Various forms of one-to-one electronic messaging were used in the 1960s. Users communicated using systems developed for specific mainframe computers. As more computers were interconnected, especially in the U.S. Government's ARPANET, standards were developed to permit exchange of messages between different operating systems.

Mail on the ARPANET traces its roots to 1971: the Mail Box Protocol, which was not implemented, but is discussed in RFC 196; and the SNDMSG program, which Ray Tomlinson of BBN adapted that year to send messages across two computers on the ARPANET. A further proposal for a Mail Protocol was made in RFC 524 in June 1973, which was not implemented.

The use of the File Transfer Protocol (FTP) for "network mail" on the ARPANET was proposed in RFC 469 in March 1973. Through RFC 561, RFC 680, RFC 724, and finally RFC 733 in November 1977, a standardized framework for "electronic mail" using FTP mail servers on was developed.

SMTP grew out of these standards developed during the 1970s. Ray Tomlinson discussed network mail among the International Network Working Group in INWG Protocol note 2, written in September 1974. INWG discussed protocols for electronic mail in 1979, which was referenced by Jon Postel in his early work on Internet email.
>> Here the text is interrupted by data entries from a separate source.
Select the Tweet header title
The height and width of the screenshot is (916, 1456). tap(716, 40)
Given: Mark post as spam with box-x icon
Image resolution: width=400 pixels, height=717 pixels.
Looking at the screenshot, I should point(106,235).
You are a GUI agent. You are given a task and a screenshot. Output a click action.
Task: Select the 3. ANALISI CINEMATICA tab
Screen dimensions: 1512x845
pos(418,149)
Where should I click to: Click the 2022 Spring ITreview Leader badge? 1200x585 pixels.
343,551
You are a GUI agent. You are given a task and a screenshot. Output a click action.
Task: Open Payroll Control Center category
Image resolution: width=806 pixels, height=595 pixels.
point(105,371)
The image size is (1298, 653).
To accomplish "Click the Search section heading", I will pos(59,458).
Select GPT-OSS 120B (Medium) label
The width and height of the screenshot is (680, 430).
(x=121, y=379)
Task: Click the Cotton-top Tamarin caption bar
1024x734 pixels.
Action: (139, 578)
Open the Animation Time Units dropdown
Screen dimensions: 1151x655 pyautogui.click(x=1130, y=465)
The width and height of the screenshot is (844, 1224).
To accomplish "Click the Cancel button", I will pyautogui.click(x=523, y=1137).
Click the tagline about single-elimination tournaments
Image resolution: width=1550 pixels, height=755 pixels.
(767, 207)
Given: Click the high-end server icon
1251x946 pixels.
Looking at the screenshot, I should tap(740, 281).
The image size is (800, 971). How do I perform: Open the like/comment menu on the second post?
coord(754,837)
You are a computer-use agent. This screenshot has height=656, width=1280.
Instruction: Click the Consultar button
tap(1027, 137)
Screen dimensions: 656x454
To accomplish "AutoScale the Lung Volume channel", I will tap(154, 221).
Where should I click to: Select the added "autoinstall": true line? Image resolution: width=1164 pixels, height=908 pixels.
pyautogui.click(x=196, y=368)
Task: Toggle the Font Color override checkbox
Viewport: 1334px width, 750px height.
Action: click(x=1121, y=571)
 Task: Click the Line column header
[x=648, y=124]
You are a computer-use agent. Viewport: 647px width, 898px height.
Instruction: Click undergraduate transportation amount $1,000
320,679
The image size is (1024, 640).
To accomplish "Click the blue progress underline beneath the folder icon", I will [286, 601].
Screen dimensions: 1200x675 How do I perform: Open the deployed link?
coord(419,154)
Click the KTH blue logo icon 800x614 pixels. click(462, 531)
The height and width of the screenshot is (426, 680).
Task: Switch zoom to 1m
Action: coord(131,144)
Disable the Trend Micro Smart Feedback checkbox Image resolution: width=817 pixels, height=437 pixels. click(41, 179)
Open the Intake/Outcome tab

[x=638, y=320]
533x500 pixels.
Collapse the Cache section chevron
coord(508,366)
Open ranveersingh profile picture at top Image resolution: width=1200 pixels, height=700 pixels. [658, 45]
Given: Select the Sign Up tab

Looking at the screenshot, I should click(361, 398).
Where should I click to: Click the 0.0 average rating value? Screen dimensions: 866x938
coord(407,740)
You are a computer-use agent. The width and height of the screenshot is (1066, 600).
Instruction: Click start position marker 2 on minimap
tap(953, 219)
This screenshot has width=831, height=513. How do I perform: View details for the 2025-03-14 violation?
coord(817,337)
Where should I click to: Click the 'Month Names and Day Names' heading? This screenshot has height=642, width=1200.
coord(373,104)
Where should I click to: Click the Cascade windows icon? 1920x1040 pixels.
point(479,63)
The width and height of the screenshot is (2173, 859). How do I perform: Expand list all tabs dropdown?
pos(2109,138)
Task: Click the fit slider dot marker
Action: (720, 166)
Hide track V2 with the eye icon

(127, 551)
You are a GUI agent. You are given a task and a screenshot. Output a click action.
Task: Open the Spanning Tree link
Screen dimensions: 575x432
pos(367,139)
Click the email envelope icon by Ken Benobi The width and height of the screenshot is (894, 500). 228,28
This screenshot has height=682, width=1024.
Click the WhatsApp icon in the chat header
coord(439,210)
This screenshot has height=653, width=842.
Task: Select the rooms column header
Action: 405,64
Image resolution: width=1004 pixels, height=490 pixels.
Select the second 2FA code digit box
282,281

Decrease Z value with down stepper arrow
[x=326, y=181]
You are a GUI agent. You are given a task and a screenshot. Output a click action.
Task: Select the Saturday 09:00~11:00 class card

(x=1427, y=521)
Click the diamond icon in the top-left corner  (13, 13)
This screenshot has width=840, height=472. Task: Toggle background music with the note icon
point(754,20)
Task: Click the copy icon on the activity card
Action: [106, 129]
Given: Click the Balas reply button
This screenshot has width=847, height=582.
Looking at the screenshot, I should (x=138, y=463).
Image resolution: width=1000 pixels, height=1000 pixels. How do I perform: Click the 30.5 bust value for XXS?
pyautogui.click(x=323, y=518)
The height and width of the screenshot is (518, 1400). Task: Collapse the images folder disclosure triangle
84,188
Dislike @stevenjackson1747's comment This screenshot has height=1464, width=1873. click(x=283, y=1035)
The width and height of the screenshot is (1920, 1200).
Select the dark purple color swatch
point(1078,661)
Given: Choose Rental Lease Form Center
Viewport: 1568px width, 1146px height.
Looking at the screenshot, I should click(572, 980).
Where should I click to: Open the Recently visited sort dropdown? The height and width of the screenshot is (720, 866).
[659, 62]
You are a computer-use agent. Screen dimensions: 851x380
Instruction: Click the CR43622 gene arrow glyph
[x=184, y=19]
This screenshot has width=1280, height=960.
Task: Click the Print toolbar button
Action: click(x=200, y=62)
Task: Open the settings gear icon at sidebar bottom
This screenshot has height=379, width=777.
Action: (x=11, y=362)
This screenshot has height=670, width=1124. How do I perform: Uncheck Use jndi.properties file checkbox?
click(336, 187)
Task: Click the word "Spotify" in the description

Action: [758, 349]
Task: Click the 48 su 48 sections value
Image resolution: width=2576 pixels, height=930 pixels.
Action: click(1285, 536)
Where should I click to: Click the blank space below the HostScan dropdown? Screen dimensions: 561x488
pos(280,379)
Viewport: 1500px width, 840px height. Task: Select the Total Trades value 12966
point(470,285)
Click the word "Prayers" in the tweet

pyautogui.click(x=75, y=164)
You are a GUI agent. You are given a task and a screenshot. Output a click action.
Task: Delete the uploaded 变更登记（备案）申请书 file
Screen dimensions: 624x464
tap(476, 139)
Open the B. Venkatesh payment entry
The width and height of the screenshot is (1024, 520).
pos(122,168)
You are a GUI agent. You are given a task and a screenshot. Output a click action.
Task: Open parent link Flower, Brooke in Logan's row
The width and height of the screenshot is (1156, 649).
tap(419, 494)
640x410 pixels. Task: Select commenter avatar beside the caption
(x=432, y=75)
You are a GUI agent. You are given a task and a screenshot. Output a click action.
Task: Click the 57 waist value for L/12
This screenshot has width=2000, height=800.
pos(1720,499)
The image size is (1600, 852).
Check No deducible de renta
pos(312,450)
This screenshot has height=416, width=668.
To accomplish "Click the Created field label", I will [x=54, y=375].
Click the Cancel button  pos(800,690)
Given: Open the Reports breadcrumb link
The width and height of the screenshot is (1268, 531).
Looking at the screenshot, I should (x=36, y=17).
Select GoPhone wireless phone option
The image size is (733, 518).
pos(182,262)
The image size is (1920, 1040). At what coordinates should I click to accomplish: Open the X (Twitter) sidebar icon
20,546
Postel first proposed an Internet Message Protocol in 1979 as part of the Internet Experiment Note (IEN) series.

In 1980, Postel and Suzanne Sluizer published RFC 772 which proposed the Mail Transfer Protocol as a replacement for the use of the FTP for mail. RFC 780 of May 1981 removed all references to FTP and allocated port 57 for TCP and UDP, an allocation that has since been removed by IANA. In November 1981, Postel published RFC 788 "Simple Mail Transfer Protocol".

The SMTP standard was developed around the same time as Usenet, a one-to-many communication network with some similarities.